This was an interesting story for me. I liked the bold step that Chris took when he realised that he was unsatisfied with his new job. A lot of people get unsatisfied, but it's hard to take the bold step. I think this book will serve as an encouragement to readers, especially those who are in the same position as he was. The book will also encourage people who are going through any type of psychological issue. I like that this book shows compassion for humanity. The author was able to capture the challenges that people experience around the world, especially veterans. I also liked that the book also dealt with the issue of parenting. The author shares the different struggles parents face with their children.
There were no downsides to this book. When I picked up this book, I wasn’t sure about it because of the title, but a few pages in, I was captivated by the story. There was so much to learn from each veteran—a lot to learn about drawing and sailing. This book had a lot to offer, and the descriptions were amazing. I could visualise the descriptions in this book, even the descriptions of the characters, especially the two women that Chris was involved with. I could tell what they looked like from the description as well as from the other characters, who were, by the way, well-developed.

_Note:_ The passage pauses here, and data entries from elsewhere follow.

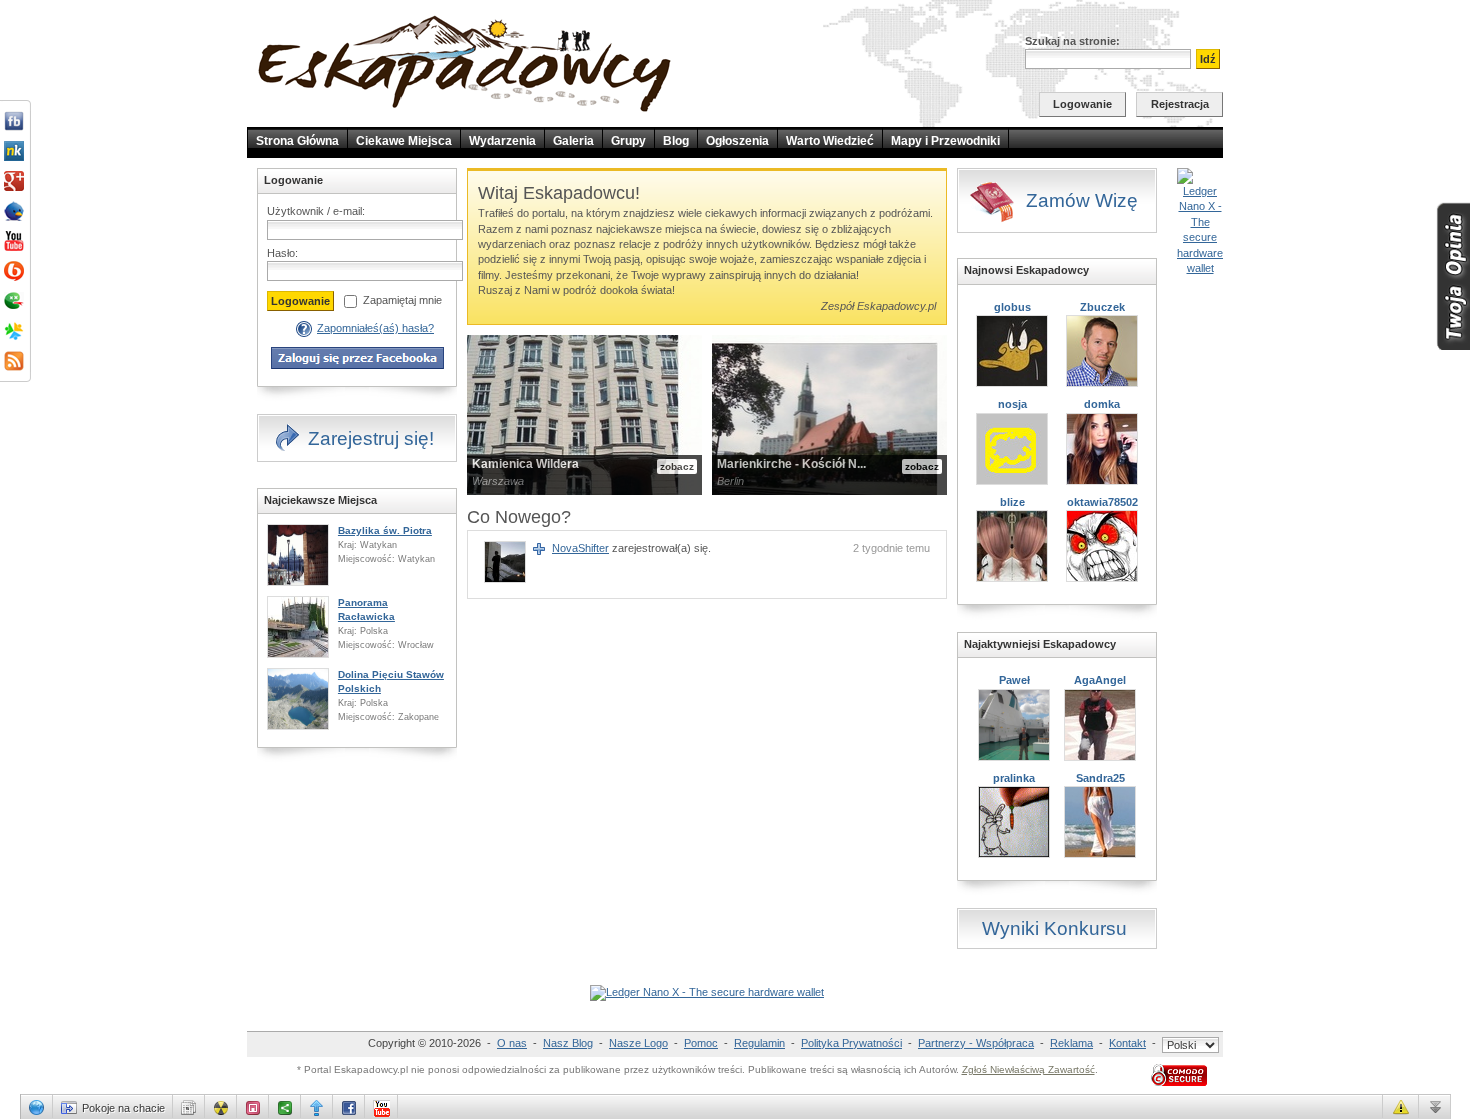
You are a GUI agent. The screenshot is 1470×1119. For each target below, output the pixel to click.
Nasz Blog (568, 1043)
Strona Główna (297, 141)
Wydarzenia (502, 141)
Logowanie (1082, 104)
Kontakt (1127, 1043)
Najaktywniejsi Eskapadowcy (1040, 644)
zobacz (677, 466)
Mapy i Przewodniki (945, 141)
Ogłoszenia (737, 141)
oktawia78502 (1102, 502)
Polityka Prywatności (851, 1043)
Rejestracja (1180, 104)
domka (1102, 404)
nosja (1012, 404)
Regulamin (759, 1043)
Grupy (628, 141)
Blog (676, 141)
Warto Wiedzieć (830, 141)
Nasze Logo (638, 1043)
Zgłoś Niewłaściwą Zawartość (1028, 1069)
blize (1012, 502)
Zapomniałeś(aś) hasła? (375, 328)
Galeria (573, 141)
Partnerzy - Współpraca (976, 1043)
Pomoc (701, 1043)
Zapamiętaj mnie (402, 300)
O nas (512, 1043)
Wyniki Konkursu (1054, 928)
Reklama (1071, 1043)
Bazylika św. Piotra (385, 530)
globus (1012, 307)
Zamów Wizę (1082, 200)
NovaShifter (580, 548)
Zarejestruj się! (371, 438)
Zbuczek (1102, 307)
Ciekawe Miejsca (404, 141)
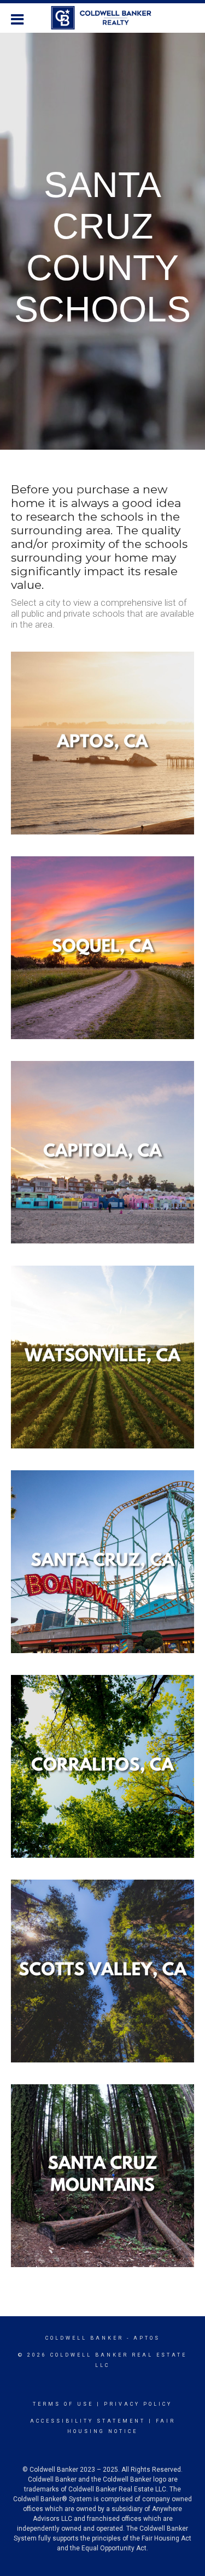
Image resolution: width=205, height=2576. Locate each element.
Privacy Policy (138, 2404)
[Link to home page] (102, 18)
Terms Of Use (63, 2404)
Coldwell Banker (84, 2338)
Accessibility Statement (87, 2421)
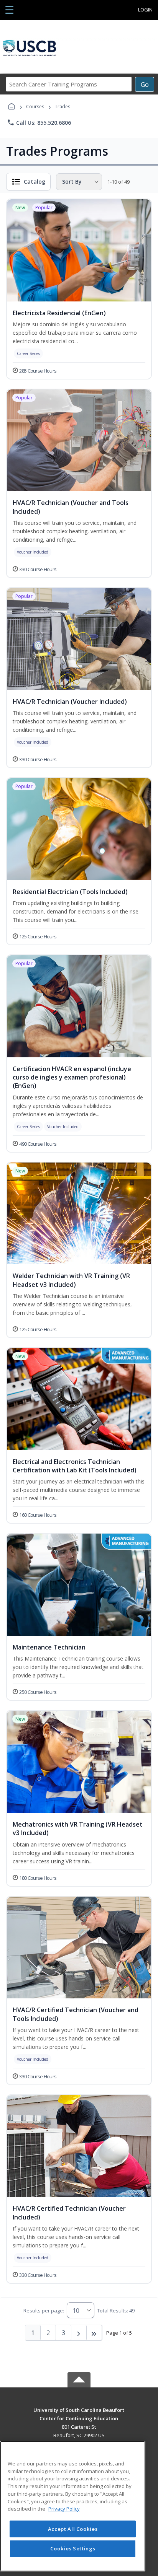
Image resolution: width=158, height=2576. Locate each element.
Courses (35, 106)
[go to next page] (79, 2332)
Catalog (34, 181)
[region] (72, 2506)
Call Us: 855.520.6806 (39, 122)
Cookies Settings (72, 2548)
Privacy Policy (64, 2508)
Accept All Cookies (73, 2529)
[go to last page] (94, 2332)
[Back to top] (79, 2415)
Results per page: (43, 2310)
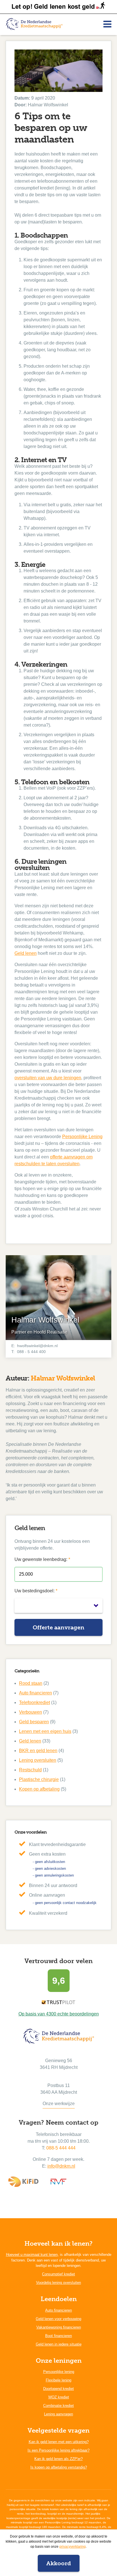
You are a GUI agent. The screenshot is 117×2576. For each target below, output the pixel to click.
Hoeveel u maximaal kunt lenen (32, 2254)
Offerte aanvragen (58, 1627)
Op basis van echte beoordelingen (58, 2013)
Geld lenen (25, 953)
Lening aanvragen (58, 2414)
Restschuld (30, 1769)
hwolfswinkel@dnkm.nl (37, 1345)
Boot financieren (58, 2336)
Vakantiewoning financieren (58, 2327)
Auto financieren (35, 1692)
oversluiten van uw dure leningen (47, 1077)
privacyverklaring (72, 2547)
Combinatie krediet (58, 2405)
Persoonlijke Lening (82, 1136)
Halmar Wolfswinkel (63, 1378)
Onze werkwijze (59, 2103)
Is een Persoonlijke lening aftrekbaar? (58, 2450)
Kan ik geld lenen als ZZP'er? (58, 2459)
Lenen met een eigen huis (45, 1731)
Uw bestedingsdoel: (35, 1590)
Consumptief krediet (58, 2274)
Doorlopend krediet (58, 2389)
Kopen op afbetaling (39, 1789)
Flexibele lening (58, 2380)
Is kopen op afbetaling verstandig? (58, 2467)
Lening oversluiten (37, 1760)
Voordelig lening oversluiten (58, 2282)
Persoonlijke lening (58, 2372)
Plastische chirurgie (39, 1779)
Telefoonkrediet (34, 1702)
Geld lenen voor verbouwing (58, 2319)
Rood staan (30, 1683)
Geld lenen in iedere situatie (59, 2344)
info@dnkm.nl (61, 2166)
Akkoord (58, 2563)
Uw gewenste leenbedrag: (42, 1559)
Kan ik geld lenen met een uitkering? (59, 2442)
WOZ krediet (58, 2397)
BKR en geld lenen (38, 1750)
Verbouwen (30, 1712)
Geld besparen (34, 1721)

For a book that gave me nothing to complain about, I rate it 5 out of 5 stars. The book was professionally edited, and I only spotted a few errors in it that did not exactly impact my reading. The book was inspiring for me and will be for others. It deserves nothing short of a perfect rating, especially because it also managed to deal with the issues of retirement.
I would recommend this book to people who work with the military. I am sure they will relate to most of the stories in this book and also learn to cope with similar issues. People who have relatives who have served in the military will also benefit from this book. The book will also interest people who are looking for the courage to make tough life decisions.